俺は、六時にセットしておいた目覚まし時計の音で目を覚ました。正確には三回目の目覚ましの音でやっと起きる気になった。
一定間隔で鳴らすことができるスヌーズ機能はとても便利だと思う。ただ、音が気に入らない。とにかく喧しいし、何より耳に障る音だ。鳴るとわかっていても、毎朝この音で驚かされている。

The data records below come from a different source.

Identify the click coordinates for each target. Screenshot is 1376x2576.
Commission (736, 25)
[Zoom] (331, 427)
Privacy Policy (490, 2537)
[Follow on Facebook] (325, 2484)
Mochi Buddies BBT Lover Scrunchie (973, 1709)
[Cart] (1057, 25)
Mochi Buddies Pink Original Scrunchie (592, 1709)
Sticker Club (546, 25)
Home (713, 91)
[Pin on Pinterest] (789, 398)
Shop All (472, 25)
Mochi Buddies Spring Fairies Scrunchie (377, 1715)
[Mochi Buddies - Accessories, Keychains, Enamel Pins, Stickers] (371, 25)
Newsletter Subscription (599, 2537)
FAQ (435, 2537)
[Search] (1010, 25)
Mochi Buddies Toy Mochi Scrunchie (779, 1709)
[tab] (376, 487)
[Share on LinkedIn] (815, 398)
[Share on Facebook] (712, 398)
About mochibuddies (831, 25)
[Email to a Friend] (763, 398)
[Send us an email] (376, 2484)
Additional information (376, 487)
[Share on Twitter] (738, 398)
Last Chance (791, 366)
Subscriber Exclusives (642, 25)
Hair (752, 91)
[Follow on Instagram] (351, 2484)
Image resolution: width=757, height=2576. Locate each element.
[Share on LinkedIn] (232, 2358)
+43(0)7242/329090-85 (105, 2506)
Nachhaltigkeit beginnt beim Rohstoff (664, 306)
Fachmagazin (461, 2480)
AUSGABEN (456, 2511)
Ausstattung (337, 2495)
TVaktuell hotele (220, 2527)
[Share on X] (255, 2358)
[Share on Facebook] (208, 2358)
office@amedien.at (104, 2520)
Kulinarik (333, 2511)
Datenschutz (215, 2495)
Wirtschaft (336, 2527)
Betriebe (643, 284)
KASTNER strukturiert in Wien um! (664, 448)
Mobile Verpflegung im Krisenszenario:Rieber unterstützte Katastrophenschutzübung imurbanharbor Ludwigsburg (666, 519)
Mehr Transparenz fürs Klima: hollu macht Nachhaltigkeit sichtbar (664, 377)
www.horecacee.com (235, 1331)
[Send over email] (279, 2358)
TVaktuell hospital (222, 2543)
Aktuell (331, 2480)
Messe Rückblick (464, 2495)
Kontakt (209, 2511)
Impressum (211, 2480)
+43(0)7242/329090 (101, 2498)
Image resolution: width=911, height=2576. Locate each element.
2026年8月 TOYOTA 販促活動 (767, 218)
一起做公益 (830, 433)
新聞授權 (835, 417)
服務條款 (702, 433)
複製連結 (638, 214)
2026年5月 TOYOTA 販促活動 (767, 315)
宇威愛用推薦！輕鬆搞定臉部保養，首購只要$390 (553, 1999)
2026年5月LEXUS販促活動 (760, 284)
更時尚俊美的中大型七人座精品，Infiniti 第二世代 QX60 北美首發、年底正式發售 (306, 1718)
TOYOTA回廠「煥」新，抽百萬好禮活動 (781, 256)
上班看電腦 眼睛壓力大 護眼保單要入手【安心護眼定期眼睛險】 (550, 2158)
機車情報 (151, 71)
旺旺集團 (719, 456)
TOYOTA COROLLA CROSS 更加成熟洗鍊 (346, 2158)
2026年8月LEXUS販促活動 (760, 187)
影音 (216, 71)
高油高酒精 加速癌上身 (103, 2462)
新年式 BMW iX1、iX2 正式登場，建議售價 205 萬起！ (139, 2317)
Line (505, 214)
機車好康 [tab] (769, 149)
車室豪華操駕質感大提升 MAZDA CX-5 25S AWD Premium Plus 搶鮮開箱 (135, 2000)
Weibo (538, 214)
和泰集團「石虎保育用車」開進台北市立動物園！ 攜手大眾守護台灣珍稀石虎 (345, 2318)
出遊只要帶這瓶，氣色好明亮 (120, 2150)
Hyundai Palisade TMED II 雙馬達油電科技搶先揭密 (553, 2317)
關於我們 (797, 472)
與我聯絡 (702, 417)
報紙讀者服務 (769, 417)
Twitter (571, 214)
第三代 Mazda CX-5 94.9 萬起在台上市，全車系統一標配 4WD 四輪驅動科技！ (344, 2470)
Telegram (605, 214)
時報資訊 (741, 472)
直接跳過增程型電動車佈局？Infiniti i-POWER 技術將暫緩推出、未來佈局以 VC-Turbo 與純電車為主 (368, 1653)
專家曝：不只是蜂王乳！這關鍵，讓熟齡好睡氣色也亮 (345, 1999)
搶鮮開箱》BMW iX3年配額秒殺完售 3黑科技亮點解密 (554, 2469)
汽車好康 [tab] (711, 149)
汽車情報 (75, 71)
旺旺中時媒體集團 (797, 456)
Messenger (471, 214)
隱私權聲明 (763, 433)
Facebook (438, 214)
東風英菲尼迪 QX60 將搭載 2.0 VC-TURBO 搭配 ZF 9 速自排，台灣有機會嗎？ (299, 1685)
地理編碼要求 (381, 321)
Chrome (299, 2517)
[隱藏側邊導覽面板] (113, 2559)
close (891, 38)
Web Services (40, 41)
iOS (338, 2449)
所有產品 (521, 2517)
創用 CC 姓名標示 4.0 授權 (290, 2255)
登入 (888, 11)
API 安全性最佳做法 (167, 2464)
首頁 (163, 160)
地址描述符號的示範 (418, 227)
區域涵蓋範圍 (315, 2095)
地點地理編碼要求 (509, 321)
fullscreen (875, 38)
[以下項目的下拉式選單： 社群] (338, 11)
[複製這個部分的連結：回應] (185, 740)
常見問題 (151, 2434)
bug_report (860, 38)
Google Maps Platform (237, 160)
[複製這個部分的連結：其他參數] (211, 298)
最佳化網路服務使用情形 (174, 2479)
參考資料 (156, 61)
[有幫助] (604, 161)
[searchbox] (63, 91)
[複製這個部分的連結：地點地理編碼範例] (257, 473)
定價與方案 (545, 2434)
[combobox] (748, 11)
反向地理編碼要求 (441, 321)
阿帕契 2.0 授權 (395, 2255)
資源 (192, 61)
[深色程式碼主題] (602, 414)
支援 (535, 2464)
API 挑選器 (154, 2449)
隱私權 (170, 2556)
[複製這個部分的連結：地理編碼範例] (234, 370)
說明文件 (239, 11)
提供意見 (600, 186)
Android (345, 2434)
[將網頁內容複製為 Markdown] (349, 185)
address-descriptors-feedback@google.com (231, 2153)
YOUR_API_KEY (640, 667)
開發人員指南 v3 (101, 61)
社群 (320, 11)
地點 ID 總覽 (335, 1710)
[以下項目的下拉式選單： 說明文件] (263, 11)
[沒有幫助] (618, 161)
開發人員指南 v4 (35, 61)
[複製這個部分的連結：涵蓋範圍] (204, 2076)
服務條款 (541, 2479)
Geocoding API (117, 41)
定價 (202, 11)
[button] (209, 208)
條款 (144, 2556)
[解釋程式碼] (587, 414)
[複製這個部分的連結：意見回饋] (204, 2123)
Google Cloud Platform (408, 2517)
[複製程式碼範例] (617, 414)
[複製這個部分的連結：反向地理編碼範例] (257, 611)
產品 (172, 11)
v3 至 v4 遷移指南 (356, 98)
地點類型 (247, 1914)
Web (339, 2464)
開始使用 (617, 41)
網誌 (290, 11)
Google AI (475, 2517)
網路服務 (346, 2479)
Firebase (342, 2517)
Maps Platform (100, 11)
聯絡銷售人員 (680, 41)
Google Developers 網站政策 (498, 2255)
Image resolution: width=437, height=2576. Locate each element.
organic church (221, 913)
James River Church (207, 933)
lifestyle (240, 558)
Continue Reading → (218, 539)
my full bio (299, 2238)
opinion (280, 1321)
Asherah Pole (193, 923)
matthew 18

決めた。今度、電子音の目覚まし時計に買い換えよう。ベルの轟音より、頼りない電子音の方が尚良い。
俺は目覚ましをオフにして、嫌々仕方なくベッドから体を起こした。
クローゼットから新品の制服を取り出して、今朝見た夢の内容をぼんやりと思い出す。
――雲ひとつない青空の下で、俺は屋上に居た。一人ではない。隣には名前も顔も知らない少女が座っていた。今思えば、どんな顔だったのかすら明確には思い出せない。ただ、外見から見て女の子であるのは確かだった。
「一緒に、空を見よう」と、彼女は言った。彼女はこちらに向かって、手を差し出す。白くて細い指をした、綺麗な手だった。
夢の世界の俺は、彼女の手を取る。手を繋いで、彼女と一緒に雲ひとつない青空を見上げた。
憶えているのはそこまでだ。二人で手を繋ぎながら青空を眺めるという、ただそれだけの夢。夢の中で現れた彼女は、今日から通う自分と同じ高校の制服を着ていた。
俺は、斜線が入った赤いネクタイを結びながら、その夢には何らかのメッセージ性があるのではないかと思考を巡らせる。
といっても所詮、あんなのただの夢だ。知らない人が登場してくることは稀にある。運転したこともないバイクを、夢の中ではバイクの運転を疑似体験したというような、それと同様だ。正夢や逆夢があるけれど、夢の映像というのは、現実では起こり得ないことを気まぐれに創り上げることだってある。
ともかく、今朝見た夢のことは、あまり深く考える必要もないだろう。
ネクタイの位置を整えてブレザーに袖を通す。俺は指定の通学鞄を持って居間へ下りた。